"The risk of coastal erosion is shared by all Mediterranean countries," said Prof. Rachelle Alterman of the Technion in Israel. "This issue pertains to the coastline, which should be viewed as a national and international asset. Governments should act to meet their obligations as presented by the Integrated Coastline Zone Management (ICZM) Protocol to the Barcelona convention," added Prof. Alterman, who is the initiator and coordinator of Mare Nostrum, an EU-funded international effort to produce new methods to protect and properly manage Mediterranean coastal regions.

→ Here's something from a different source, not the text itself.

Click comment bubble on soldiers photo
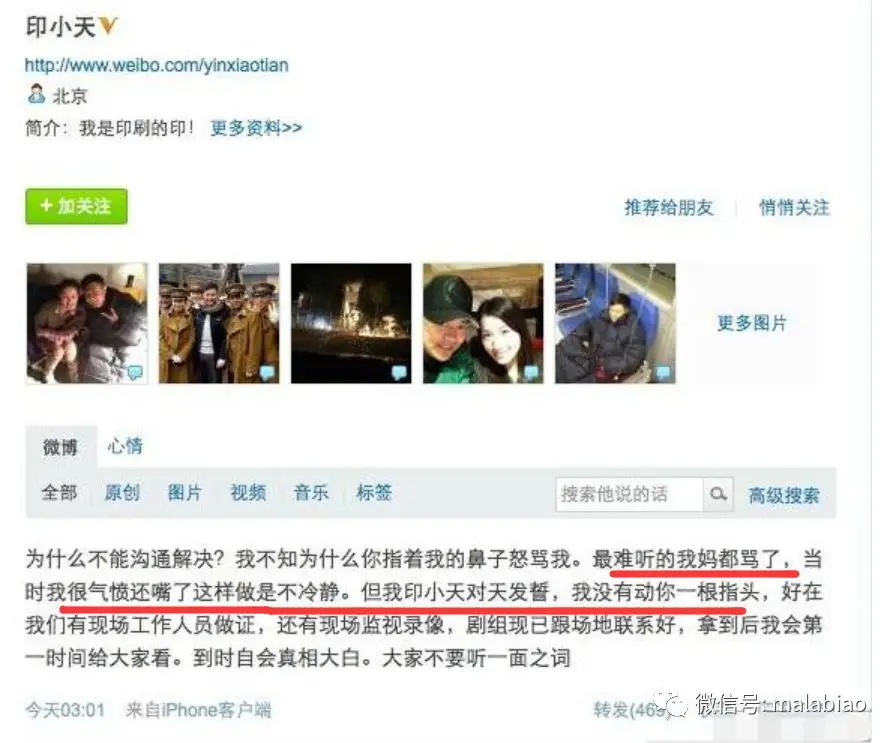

|The Coastal cliff in Netanya, Israel|
Participants representing municipalities in Alexandropoulos, Kavala, Haifa and Netanya highlighted the pressing need for government action at the national level to tackle the coastal erosion problem. They stressed that their cities desperately need large-scale investments for environmental engineering projects, but that the response from both national and regional authorities generally lags behind. It takes years to draft, approve and carry out regulations to provide financing from the national level, participants said. “Meanwhile, magnificent environmental assets are being eroded away, sometimes even endangering human life.”
"Everyone talks about climate change and the importance of coastline preservation, but in the meantime the beautiful cliffs of the Mediterranean are endangered by government procrastination," argued Prof. Alterman. "Fighting cliff erosion requires significant investments. Mare Nostrum calls on all governments in the region to recognize this shared problem and act quickly."
Participants of the Mare Nostrum workshop came from universities, municipalities and NGOs in Greece, Spain, Malta, Turkey, Israel and Jordan.